2011年2月21日星期一

Readability Adding Its Voice To The Apple Subscription Outcry

One more app publisher is adding its voice to those decidedly against Apple’s new subscription rules for App Store apps: Readability—which creates apps and web services that let users have pared-down, text-based versions of online articles to make reading them easier—has written an open letter to Apple (NSDQ: AAPL) today, attacking the company for a “new policy [that] smacks of greed.”
The letter, written by Readability’s founder Rich Ziade, says that his iPhone and iPad apps are based on a 30/70 split with original content publishers, the same revenue split that Apple would be applying to transactions now made mandatory through its in-app purchasing system. Like other publishers before him, he says such a split would make the business model impracticable.
“If we implemented In App purchasing, your 30 percent cut drastically undermines a key premise of how Readability works,” notes Ziade in the letter.
ReadabilityThe rejection of the Readability app is particularly ironic, since last year Apple incorporated the company’s technology into its own Safari Reader button, which appears alongside URLs in the latest version of the web browser and gives users the option to view the page in a pared-down, ad-free format.
Readability only started to introduce its subscription at thebeginning of February: $5 per month, $3.50 of which would go to the original content publishers. It announced its iPad and iPhone apps at the same time that it had launched subscriptions; those apps link up with what a user is reading online.
And that online activity is where Readability will focus its energies in the near term.
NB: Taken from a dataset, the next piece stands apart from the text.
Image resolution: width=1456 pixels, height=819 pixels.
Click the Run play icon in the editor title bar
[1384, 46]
While Readability’s iOS apps may have been put on ice for now, Ziade says the company will now focus its mobile efforts on developing its services for the mobile web:
“Since we re-launched [with subscriptions] we’ve already seen a significant amount of usage across a wide range of browsers, operating systems and devices via the Readability web interface – for both mobile and desktop,” he writes. “Looking ahead, we plan to redouble our efforts to deliver the best possible reading app using the latest best-of-breed web technology.”
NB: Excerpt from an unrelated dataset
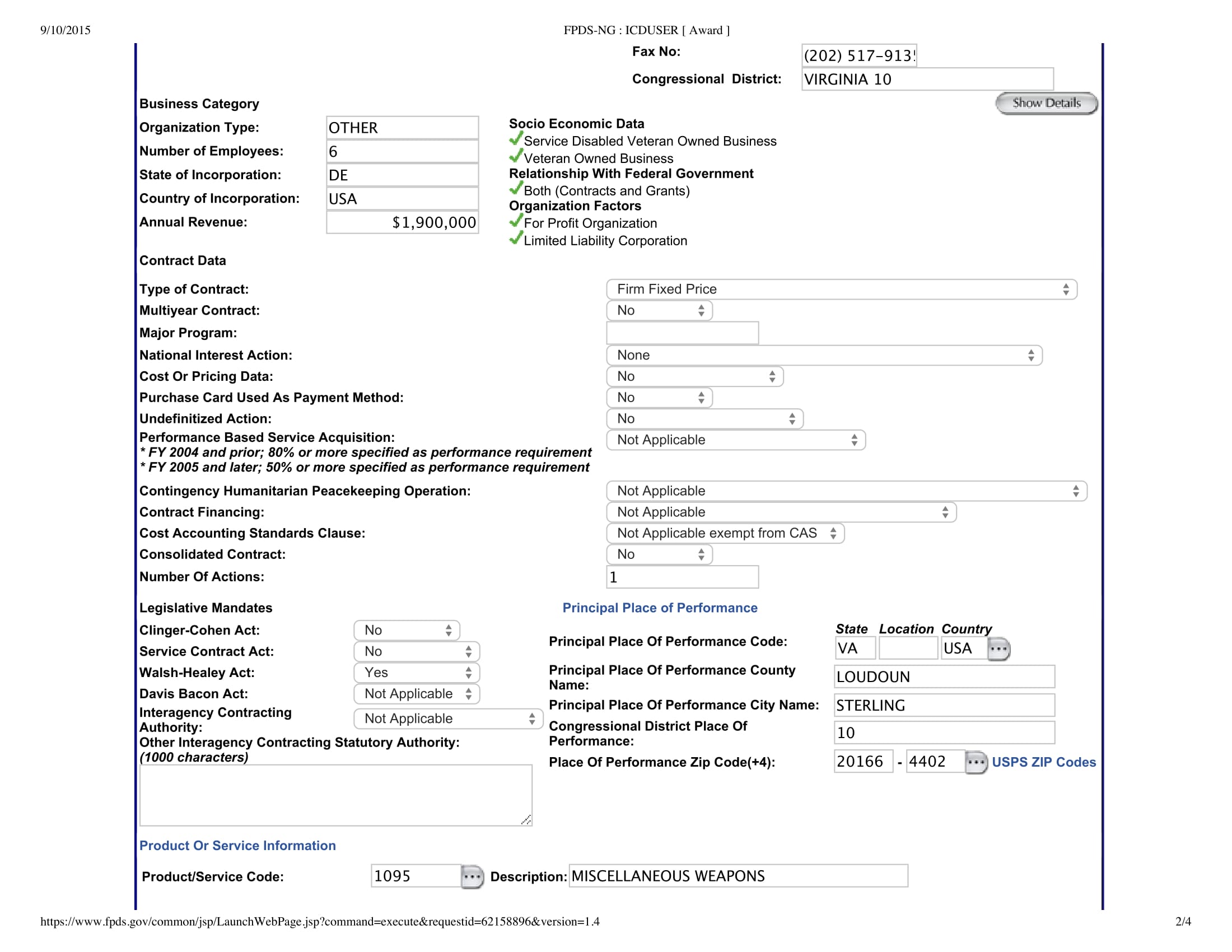Click the Other Interagency Contracting Statutory Authority textarea
Image resolution: width=1232 pixels, height=952 pixels.
(335, 795)
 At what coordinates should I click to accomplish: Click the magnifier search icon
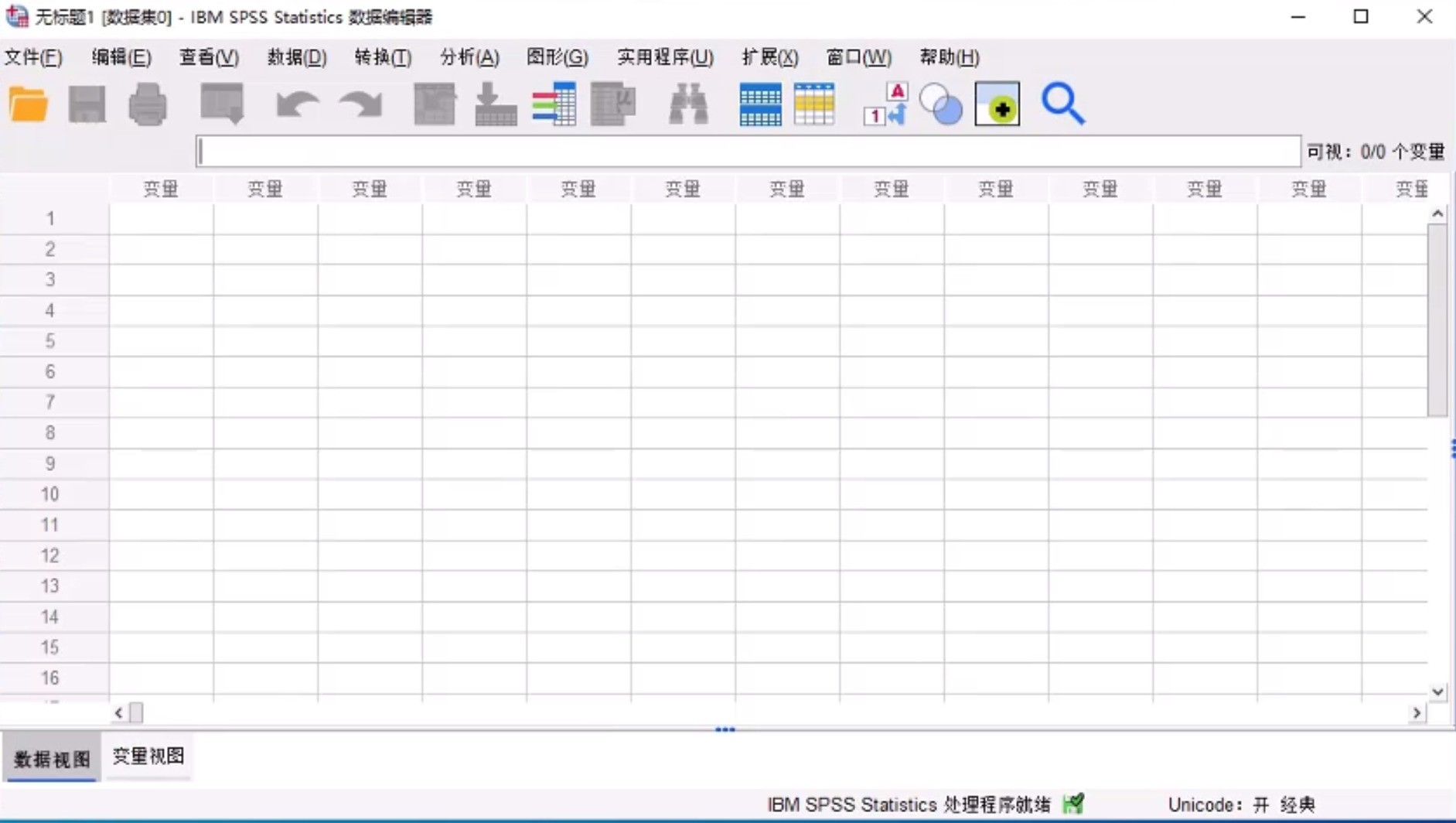(1062, 104)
We have contacted Zaide to ask if he has heard any more from Apple since the rejection last Friday, and publishing the letter today; how many subscribers the company currently has; and whether the company has plans to publish apps for other app stores, such as Android (which also has imposed a subscription service, but at what appears to be a more favorable rate for publishers, of 10 percent.) We will update as we hear more.